> **The exercise**
Copy the material below verbatim, starting at its first line and ending at the line that contains "click(x=503, y=422)".

> **Records supplied**
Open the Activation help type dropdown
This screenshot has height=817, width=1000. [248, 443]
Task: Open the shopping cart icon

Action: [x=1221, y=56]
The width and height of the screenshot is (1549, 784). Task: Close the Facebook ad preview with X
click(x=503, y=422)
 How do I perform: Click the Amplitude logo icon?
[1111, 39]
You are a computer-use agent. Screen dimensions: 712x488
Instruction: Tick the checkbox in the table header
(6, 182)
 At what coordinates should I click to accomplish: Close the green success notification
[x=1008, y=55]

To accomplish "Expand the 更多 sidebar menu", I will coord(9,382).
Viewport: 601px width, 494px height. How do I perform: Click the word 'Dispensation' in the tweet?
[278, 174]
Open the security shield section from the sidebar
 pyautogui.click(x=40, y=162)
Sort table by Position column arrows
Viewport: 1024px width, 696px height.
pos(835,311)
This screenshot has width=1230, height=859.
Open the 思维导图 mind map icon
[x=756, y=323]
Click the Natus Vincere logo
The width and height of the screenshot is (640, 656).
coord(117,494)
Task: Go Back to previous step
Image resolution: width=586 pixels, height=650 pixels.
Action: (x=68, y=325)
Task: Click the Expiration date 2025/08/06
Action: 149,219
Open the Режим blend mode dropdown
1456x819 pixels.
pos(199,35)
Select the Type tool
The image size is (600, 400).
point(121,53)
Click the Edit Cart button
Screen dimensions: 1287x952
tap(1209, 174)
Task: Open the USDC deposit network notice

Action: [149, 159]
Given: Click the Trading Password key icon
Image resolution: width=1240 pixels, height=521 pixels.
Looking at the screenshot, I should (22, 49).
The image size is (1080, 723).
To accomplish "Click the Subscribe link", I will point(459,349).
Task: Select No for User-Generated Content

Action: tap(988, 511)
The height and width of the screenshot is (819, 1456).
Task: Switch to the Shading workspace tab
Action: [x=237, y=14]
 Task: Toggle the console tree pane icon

> **Expected output**
Open the Activation help type dropdown
This screenshot has height=817, width=1000. [248, 443]
Task: Open the shopping cart icon

Action: [x=1221, y=56]
The width and height of the screenshot is (1549, 784). Task: Close the Facebook ad preview with X
click(x=503, y=422)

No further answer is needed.